Quebrar um grande desafio em várias etapas menores, porém, passíveis de serem
vencidas. Isso pode ajudar.
– O que você sugere,
doutor?
– Que você não pense no
livro como um todo, nem imagine o término da longa leitura. Em vez disso, tente
focar em três parágrafos por dia..., consegue fazer isso?
– Devo ler somente três
parágrafos por dia?
– Não necessariamente,
você pode ler o quanto quiser..., mas no lugar de pensar no término da leitura,
estabeleça como meta três parágrafos por dia. Isso deve fazer com que seu
cérebro perceba a meta como algo possível e você se sentirá motivado.
Ele fez um breve
silêncio, coçou a barba, refletiu e então me encarou.
– Não acha que essa é uma
meta ridícula?
– Isso é você quem vai
definir. Se com o passar dos dias três parágrafos se tornarem fácil demais,
aumente para cinco, depois para dez, quinze parágrafos.... Com o passar do
tempo você vai estar lendo dez páginas diariamente.
– Não consigo me imaginar
lendo tanto assim.
– Não tem problema. Por hora foque apenas nos três parágrafos.

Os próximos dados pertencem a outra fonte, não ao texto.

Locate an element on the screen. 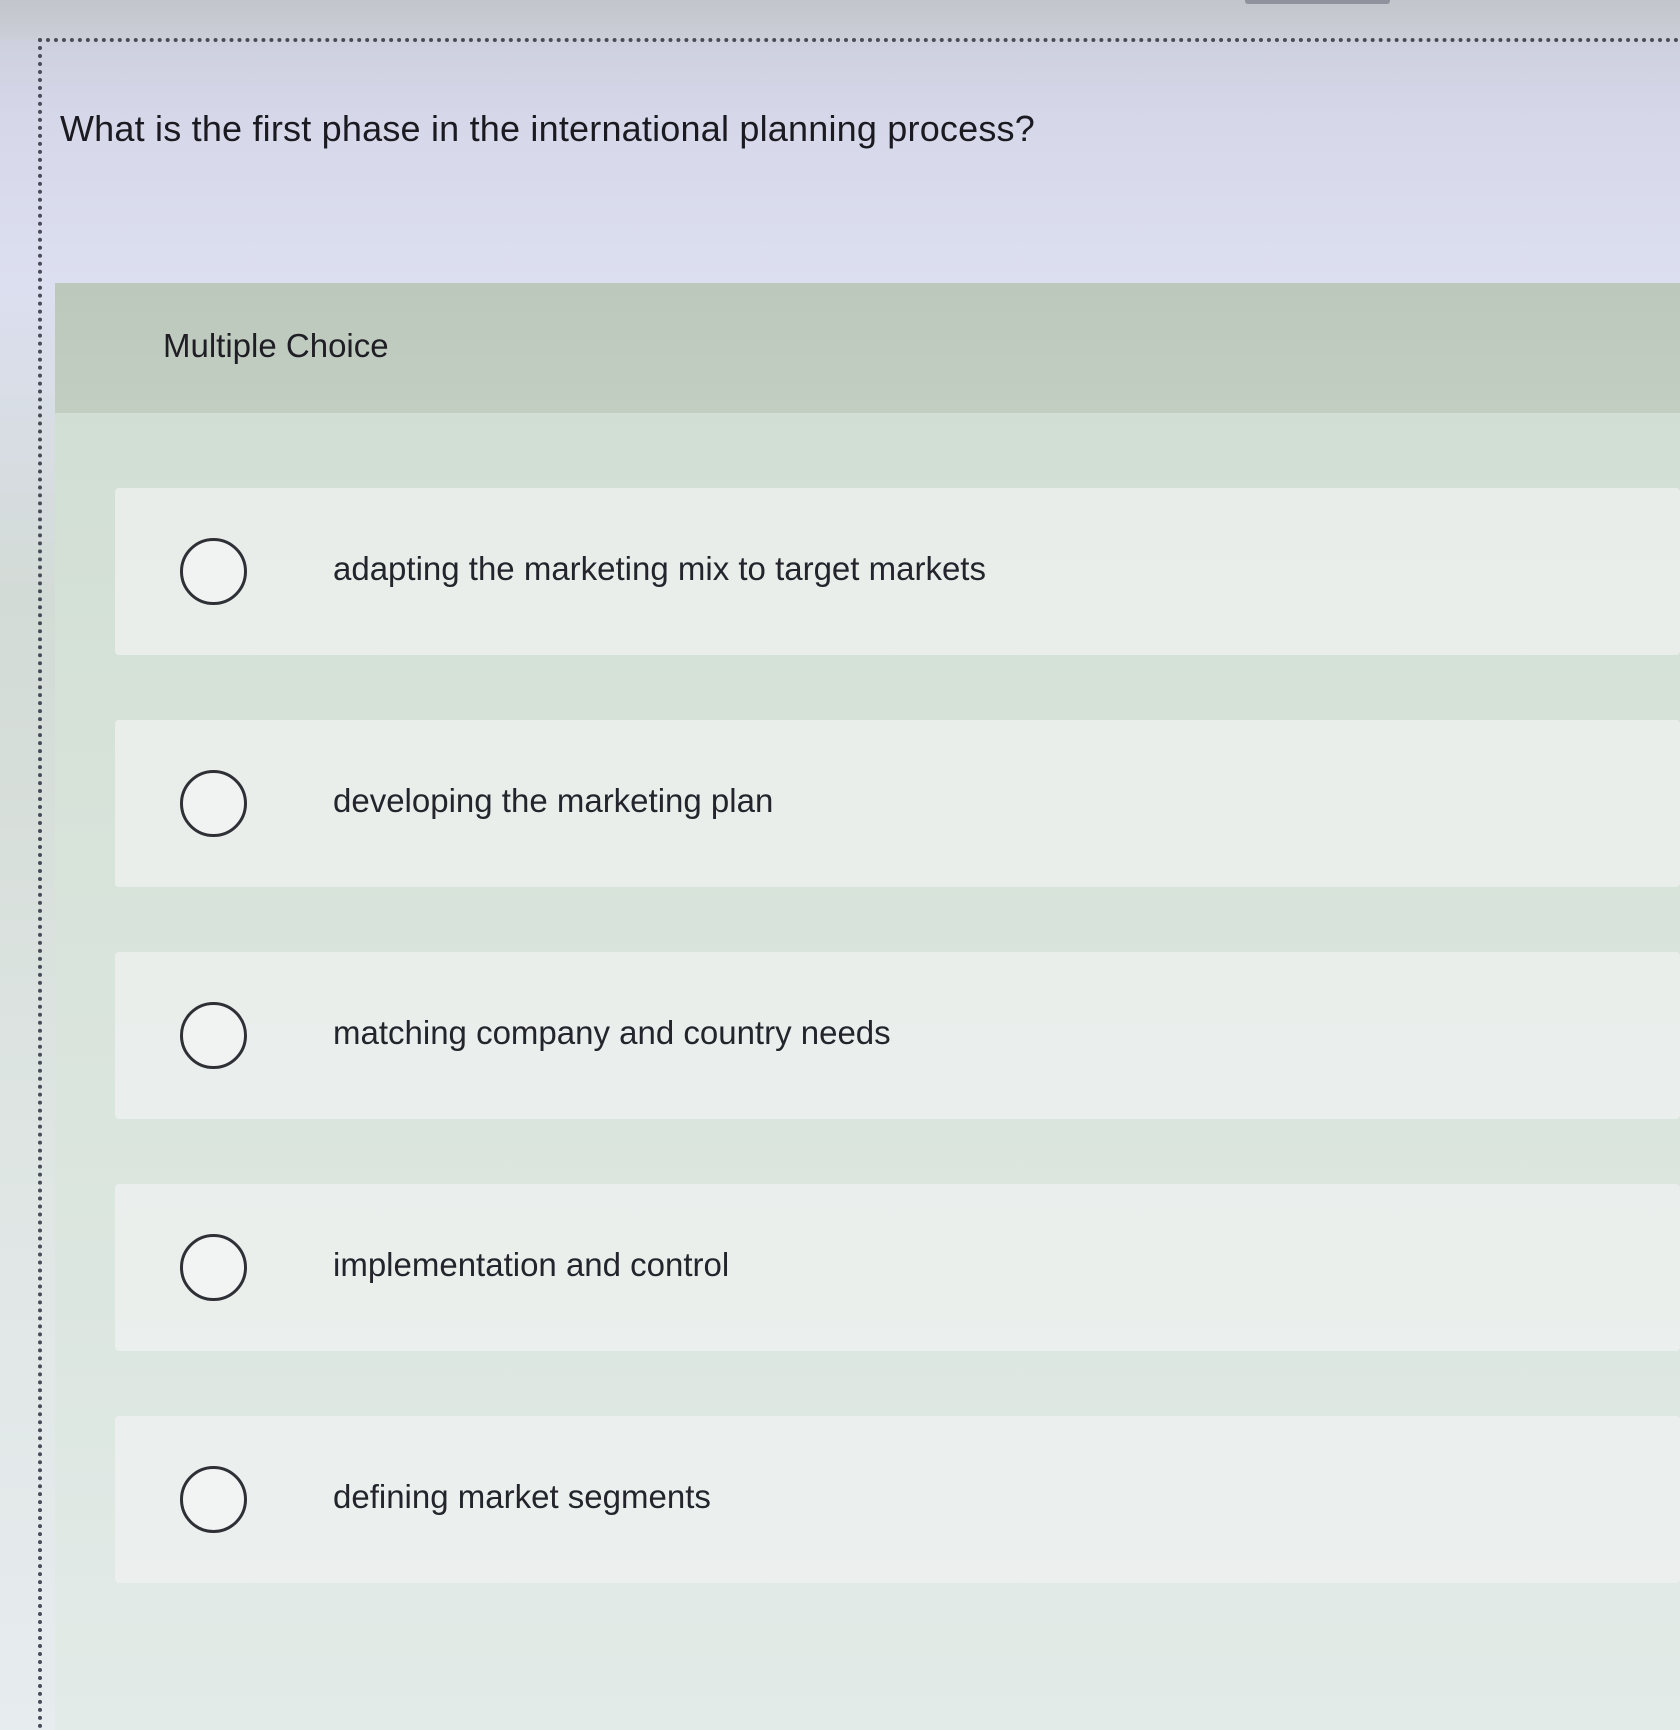 This screenshot has width=1680, height=1730. answer-option-label: defining market segments is located at coordinates (522, 1496).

Basicamente, o livro não teria um efeito de amainar o tédio, mas a esperança era de que o conteúdo despertasse seu interesse. O ser humano funciona muito melhor quando consegue enxergar resultados naquilo que se propõe a fazer. Aquele paciente queria acabar com um enfado que já o acompanhava há anos. Mas se tratava de um caso típico da sociedade contemporânea: após as questões básicas da vida serem resolvidas, como alimentação, repouso, moradia, segurança, emprego, saúde, propriedade…, vem as necessidades psicológicas como amor, amizade, família, estima, confiança, respeito dos outros e com os outros. Superada essas etapas, o ser humano entra na fase que considero a mais complicada da vida. E eu sabia que isso só seria possível quando meu paciente conseguisse se encaixar nessa tão abstrata fase: a busca de sentido na vida.